[bitcoin-dev] A possible solution for the block size limit: Detection and rejection of bloated blocks by full nodes.

Jeremy jlrubin at mit.edu
Wed Jul 1 02:52:16 UTC 2015


A simple hack to achieve this would be phase shifting the transaction fees
by one block. There may be other problems, but also potential
benefits, with that though.
This hack works because then a miner would orphan a block which didn't
properly reward them, which makes it very costly for even a miner to put in
a bunch of transactions for free. This phase can be adjusted to different
amounts, spread over multiple blocks, or even randomly selected at the time
of mining from a pool of un-fee claimed blocks (although this would require
some seeding to create a pool of any size greater than 1).

Again, this is probably a bad idea and I haven't thought it through
completely, but just tossing it out there.

Ps sorry if you're seeing this many times I think it bounced due to the
not-subscribed rule (sent from my other account)
On Wednesday, July 1, 2015, Pieter Wuille <pieter.wuille at gmail.com> wrote:

> The problem with this approach is that you need 100% exact behaviour for
> every node on the network in their decision to reject a particular block.
> So we need a 100% mempool synchronization across all nodes - otherwise just
> an attempted double spend could result in a fork in the network because
> some nodes saw it and some didn't. And actually, if we had 100% mempool
> synchronization, we wouldn't need a blockchain in the first place, because
> we could just use "first to enter mempool" as validity criterion.
>
> On Wed, Jul 1, 2015 at 1:41 AM, Peter Grigor <peter at grigor.ws
> <javascript:_e(%7B%7D,'cvml','peter at grigor.ws');>> wrote:
>
>> The block size debate centers around one concern it seems. To wit: if
>> block size is increased malicious miners may publish unreasonably large
>> "bloated" blocks.

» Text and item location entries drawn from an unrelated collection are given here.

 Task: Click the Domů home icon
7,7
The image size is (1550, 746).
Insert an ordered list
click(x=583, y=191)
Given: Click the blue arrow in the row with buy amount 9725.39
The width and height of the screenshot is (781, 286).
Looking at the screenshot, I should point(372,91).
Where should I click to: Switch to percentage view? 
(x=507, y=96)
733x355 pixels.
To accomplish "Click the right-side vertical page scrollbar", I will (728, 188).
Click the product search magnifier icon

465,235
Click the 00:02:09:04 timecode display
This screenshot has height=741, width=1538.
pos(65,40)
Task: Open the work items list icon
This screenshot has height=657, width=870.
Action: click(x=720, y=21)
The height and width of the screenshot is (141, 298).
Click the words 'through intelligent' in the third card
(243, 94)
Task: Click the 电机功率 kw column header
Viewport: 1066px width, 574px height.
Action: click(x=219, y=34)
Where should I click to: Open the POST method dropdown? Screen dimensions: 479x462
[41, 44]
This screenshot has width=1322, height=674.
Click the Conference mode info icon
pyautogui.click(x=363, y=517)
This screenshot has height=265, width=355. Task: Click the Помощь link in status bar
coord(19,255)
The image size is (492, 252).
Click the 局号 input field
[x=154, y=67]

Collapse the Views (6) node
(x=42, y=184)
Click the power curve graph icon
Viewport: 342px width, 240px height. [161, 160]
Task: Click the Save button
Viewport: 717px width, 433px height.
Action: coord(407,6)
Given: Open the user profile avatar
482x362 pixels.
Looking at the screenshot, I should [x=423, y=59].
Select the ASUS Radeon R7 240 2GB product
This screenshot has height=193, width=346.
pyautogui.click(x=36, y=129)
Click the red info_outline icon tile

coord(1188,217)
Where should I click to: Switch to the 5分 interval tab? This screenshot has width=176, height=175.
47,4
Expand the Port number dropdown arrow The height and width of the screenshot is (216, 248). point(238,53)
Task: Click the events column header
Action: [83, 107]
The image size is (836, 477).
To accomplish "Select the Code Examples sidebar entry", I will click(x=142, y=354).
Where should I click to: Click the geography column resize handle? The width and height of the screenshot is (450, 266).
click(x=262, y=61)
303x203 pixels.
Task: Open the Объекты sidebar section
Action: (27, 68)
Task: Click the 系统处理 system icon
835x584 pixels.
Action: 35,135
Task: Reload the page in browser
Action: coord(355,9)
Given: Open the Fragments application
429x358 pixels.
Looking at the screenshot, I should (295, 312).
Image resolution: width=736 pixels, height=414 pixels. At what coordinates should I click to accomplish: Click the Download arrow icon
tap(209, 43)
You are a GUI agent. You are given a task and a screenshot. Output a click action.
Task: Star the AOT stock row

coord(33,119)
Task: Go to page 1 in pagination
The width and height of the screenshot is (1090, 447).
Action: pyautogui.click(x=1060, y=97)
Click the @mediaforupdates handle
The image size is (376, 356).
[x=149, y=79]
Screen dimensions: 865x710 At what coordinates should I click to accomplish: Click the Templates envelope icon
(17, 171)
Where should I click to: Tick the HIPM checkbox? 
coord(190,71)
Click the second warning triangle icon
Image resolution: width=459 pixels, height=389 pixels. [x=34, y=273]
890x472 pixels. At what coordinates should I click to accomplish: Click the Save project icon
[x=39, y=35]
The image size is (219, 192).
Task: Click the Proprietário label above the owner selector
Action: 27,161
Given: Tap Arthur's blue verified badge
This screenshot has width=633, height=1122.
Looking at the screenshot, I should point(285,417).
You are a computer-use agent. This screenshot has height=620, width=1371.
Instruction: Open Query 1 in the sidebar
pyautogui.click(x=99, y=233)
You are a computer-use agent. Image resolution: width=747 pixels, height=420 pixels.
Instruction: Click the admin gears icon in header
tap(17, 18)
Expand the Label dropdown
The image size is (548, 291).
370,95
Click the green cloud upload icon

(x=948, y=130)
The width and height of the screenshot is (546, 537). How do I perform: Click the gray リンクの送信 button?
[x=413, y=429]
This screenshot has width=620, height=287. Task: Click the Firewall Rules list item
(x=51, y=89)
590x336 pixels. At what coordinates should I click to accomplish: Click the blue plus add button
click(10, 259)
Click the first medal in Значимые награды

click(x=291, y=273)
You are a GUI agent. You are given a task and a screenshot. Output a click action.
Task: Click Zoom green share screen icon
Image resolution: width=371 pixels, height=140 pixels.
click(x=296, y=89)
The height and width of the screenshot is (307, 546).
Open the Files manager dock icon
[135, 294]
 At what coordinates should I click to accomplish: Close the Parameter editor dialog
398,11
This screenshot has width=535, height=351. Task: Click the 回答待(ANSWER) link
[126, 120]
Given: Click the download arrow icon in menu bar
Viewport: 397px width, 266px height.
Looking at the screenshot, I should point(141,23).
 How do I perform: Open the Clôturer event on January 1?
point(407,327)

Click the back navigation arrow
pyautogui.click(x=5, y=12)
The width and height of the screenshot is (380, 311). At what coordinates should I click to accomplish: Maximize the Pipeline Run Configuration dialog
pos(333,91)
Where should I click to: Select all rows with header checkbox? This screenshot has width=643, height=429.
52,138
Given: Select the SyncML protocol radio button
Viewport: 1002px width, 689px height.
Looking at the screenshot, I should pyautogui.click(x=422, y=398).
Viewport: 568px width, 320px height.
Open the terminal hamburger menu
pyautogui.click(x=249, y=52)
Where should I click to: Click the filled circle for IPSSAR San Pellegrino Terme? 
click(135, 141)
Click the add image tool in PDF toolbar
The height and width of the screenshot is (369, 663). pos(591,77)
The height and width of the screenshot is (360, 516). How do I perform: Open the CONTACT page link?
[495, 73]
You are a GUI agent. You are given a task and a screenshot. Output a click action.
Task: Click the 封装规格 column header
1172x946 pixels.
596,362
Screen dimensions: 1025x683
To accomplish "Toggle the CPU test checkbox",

The way a miner would do this is to generate a plethora
>> of private, non-propagated transactions and include these in the block they
>> solve.
>>
>> It seems to me that these bloated blocks could easily be detected by
>> other miners and full nodes: they will contain a very high percentage of
>> transactions that aren't found in the nodes' own memory pools. This
>> signature can be exploited to allow nodes to reject these bloated blocks.
>> The key here is that any malicious miner that publishes a block that is
>> bloated with his own transactions would contain a ridiculous number of
>> transactions that *absolutely no other full node has in its mempool*.
>>
>> Simply put, a threshold would be set by nodes on the allowable number of
>> non-mempool transactions allowed in a solved block (say, maybe, 50% -- I
>> really don't know what it should be). If a block is published which
>> contains more that this threshold of non-mempool transactions then it is
>> rejected.
>>
>> If this idea works the block size limitation could be completely removed.